Source data:

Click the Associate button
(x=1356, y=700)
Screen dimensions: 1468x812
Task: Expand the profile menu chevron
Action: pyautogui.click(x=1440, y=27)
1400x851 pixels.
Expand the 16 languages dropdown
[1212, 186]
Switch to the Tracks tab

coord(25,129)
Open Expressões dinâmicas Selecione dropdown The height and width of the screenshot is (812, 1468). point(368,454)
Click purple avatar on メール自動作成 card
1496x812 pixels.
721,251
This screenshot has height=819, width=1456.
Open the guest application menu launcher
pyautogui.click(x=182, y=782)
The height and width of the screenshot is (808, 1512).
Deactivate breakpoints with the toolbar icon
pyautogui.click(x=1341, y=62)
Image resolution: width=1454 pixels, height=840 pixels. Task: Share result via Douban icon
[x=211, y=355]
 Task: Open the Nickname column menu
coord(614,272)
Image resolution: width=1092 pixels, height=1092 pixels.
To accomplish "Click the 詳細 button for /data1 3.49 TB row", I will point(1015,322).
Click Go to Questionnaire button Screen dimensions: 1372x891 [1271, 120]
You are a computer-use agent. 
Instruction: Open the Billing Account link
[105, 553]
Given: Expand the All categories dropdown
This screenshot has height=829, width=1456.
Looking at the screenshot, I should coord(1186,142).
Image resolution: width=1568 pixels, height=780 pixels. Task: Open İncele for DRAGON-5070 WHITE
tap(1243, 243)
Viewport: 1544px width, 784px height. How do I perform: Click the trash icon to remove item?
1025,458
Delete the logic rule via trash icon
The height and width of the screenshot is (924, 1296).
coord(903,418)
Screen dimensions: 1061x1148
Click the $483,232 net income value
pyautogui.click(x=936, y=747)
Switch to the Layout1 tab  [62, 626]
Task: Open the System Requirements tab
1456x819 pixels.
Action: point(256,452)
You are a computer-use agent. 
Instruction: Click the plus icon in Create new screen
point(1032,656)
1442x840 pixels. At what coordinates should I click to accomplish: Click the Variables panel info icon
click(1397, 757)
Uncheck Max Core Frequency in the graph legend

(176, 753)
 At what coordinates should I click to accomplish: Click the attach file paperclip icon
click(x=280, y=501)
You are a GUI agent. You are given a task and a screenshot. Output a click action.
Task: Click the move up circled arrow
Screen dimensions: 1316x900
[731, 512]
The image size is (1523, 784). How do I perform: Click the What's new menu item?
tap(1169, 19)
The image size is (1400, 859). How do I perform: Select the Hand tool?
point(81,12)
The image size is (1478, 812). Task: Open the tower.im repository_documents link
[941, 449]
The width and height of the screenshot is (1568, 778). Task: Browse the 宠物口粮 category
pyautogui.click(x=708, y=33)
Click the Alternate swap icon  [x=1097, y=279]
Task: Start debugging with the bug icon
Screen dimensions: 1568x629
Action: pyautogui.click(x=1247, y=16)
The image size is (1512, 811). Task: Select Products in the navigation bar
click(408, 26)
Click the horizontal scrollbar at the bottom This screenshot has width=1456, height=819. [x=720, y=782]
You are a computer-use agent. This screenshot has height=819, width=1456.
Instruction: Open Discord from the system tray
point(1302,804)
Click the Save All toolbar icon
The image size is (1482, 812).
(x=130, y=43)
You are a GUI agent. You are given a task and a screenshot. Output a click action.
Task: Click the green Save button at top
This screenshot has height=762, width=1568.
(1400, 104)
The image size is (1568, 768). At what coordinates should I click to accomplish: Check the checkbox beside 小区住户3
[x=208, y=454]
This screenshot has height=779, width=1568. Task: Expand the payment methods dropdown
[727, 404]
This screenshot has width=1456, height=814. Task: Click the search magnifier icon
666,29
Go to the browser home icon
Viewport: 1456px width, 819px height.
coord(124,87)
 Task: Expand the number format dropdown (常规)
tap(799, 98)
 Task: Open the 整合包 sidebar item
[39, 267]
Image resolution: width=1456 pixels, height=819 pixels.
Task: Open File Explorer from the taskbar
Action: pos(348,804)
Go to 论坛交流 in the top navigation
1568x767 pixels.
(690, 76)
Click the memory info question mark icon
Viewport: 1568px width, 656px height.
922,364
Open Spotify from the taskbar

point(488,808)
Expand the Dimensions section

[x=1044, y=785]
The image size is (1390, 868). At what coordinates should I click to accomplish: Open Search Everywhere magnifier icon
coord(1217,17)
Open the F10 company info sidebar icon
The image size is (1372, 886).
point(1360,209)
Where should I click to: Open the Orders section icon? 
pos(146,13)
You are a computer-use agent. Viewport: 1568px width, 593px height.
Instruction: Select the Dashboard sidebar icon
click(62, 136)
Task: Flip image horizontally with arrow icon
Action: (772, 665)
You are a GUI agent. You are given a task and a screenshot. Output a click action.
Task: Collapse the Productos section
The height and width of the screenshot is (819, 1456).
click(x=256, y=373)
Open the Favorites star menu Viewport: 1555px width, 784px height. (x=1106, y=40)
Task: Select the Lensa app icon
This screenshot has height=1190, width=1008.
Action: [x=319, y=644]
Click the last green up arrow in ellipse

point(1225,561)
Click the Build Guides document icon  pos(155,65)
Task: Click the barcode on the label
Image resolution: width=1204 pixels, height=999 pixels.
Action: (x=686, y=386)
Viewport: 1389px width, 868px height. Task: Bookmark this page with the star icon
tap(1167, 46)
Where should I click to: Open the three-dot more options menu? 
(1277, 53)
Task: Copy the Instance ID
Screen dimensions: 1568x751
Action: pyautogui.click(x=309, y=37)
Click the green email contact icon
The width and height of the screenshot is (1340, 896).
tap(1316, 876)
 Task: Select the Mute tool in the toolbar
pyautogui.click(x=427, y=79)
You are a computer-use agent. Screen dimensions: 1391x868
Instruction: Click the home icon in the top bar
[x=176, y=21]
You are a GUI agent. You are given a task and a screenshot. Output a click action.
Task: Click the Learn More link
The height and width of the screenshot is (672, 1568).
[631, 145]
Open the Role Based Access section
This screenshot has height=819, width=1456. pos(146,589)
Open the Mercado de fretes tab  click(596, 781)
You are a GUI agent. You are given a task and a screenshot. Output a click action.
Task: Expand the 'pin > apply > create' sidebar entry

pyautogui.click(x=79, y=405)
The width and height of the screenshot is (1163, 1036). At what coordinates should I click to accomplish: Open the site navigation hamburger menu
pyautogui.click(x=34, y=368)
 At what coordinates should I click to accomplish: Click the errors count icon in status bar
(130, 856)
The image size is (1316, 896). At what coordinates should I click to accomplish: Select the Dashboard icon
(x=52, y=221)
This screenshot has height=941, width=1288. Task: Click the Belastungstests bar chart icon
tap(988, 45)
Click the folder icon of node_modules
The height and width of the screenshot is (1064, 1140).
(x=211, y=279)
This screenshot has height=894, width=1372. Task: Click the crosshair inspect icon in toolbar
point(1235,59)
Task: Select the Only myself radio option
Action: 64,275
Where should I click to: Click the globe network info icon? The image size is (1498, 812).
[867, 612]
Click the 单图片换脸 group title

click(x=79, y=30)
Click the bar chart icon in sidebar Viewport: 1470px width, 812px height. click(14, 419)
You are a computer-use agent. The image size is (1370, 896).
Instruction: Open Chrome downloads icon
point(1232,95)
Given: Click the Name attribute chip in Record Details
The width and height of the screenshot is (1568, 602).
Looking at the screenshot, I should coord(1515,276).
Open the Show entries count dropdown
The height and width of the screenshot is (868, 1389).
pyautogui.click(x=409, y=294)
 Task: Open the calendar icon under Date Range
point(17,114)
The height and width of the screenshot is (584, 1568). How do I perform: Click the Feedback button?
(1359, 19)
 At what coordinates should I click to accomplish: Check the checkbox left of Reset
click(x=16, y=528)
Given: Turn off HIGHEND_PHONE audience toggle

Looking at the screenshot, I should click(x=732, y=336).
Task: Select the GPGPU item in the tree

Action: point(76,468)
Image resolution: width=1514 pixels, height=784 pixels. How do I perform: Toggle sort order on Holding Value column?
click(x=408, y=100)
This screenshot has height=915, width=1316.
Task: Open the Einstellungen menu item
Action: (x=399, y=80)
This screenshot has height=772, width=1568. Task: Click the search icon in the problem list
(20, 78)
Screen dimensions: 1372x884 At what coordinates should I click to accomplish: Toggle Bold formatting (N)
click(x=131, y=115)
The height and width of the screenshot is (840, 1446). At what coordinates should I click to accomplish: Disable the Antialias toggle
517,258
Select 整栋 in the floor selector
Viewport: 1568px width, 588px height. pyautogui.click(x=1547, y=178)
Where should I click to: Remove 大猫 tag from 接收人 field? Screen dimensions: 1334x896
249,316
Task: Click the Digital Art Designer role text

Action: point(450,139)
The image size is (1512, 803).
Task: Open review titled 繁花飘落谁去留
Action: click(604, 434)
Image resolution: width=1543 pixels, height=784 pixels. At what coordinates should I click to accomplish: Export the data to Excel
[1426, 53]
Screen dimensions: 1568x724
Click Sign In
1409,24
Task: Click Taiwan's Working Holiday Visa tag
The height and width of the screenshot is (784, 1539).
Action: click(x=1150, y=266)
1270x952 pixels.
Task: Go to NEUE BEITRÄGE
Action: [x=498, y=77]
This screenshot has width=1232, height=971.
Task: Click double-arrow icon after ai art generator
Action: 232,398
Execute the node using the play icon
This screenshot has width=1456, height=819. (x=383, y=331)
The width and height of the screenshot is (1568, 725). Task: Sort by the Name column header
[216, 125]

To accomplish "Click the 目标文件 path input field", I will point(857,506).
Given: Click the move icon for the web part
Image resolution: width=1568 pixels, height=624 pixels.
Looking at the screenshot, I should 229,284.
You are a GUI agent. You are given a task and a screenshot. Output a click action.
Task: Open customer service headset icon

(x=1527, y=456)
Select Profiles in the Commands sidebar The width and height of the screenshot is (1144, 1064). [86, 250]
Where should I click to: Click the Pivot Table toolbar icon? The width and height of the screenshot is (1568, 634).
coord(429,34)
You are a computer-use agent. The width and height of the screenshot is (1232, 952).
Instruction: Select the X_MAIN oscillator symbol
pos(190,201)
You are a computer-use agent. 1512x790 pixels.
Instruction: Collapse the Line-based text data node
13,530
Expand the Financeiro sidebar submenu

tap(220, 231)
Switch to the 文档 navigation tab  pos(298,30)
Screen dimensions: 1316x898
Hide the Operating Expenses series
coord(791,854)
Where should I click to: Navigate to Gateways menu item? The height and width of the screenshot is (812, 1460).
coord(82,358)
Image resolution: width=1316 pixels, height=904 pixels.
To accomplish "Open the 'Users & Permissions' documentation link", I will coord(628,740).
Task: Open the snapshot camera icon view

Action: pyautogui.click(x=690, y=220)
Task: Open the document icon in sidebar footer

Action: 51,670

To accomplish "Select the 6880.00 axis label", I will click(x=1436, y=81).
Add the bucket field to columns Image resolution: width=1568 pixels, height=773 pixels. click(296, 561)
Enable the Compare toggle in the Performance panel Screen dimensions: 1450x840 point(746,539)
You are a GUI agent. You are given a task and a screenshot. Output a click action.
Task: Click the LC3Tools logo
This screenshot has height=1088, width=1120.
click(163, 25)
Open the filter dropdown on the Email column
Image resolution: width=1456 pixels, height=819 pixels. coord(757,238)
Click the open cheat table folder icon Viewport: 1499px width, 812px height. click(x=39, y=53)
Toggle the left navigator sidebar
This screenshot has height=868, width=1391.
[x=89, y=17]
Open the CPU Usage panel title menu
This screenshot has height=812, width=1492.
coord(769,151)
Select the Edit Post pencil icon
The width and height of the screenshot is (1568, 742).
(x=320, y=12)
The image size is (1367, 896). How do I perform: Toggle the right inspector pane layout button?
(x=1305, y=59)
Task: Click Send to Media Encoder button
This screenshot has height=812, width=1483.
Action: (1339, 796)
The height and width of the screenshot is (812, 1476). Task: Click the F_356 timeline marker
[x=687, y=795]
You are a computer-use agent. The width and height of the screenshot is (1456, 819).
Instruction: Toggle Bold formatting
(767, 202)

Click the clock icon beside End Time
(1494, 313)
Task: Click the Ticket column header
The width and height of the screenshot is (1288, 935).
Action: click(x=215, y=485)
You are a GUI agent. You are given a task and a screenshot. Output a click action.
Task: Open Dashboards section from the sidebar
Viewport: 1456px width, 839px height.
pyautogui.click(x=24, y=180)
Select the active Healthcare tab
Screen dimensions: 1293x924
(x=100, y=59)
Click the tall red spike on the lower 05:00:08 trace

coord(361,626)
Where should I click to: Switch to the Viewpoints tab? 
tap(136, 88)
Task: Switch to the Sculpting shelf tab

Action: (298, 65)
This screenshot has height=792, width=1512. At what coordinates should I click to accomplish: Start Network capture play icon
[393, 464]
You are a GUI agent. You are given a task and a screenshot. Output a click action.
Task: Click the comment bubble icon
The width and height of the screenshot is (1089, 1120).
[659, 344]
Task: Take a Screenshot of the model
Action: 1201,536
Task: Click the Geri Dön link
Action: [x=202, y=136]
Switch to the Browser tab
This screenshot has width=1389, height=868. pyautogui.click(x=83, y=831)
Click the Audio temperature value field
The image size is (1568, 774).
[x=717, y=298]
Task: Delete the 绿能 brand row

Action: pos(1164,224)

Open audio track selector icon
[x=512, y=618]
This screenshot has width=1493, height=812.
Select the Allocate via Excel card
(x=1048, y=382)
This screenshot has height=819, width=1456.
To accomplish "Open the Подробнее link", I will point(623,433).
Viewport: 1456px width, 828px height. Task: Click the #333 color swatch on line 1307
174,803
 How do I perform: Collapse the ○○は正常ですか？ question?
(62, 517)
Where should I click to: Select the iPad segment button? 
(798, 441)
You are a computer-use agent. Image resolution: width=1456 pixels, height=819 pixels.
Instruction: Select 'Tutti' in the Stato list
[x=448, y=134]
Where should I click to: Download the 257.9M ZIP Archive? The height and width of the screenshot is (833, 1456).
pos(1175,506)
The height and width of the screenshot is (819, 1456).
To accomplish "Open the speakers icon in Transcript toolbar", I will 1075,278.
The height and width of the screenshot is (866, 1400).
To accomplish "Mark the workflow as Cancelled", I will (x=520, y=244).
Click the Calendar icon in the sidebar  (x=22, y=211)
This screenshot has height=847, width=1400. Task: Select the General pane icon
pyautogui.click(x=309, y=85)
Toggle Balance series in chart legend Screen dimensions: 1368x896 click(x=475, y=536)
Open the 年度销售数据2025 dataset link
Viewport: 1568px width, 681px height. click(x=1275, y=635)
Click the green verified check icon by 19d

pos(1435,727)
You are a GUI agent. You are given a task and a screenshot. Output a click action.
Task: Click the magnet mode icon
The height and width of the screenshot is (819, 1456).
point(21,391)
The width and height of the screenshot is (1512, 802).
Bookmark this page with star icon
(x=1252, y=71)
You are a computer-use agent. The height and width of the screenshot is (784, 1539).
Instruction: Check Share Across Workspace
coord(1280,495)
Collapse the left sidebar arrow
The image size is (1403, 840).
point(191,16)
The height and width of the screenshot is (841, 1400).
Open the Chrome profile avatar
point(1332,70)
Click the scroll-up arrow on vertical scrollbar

PROBLEM DESCRIPTION:
Up to and including the last line of the records above, print exactly every line from the one that contains "Where should I click to: Download" onward.

RESULT FOR THIS EXERCISE:
Where should I click to: Download the 257.9M ZIP Archive? The height and width of the screenshot is (833, 1456).
pos(1175,506)
The height and width of the screenshot is (819, 1456).
To accomplish "Open the speakers icon in Transcript toolbar", I will 1075,278.
The height and width of the screenshot is (866, 1400).
To accomplish "Mark the workflow as Cancelled", I will (x=520, y=244).
Click the Calendar icon in the sidebar  (x=22, y=211)
This screenshot has height=847, width=1400. Task: Select the General pane icon
pyautogui.click(x=309, y=85)
Toggle Balance series in chart legend Screen dimensions: 1368x896 click(x=475, y=536)
Open the 年度销售数据2025 dataset link
Viewport: 1568px width, 681px height. click(x=1275, y=635)
Click the green verified check icon by 19d

pos(1435,727)
You are a GUI agent. You are given a task and a screenshot. Output a click action.
Task: Click the magnet mode icon
The height and width of the screenshot is (819, 1456).
point(21,391)
The width and height of the screenshot is (1512, 802).
Bookmark this page with star icon
(x=1252, y=71)
You are a computer-use agent. The height and width of the screenshot is (784, 1539).
Instruction: Check Share Across Workspace
coord(1280,495)
Collapse the left sidebar arrow
The image size is (1403, 840).
point(191,16)
The height and width of the screenshot is (841, 1400).
Open the Chrome profile avatar
point(1332,70)
Click the scroll-up arrow on vertical scrollbar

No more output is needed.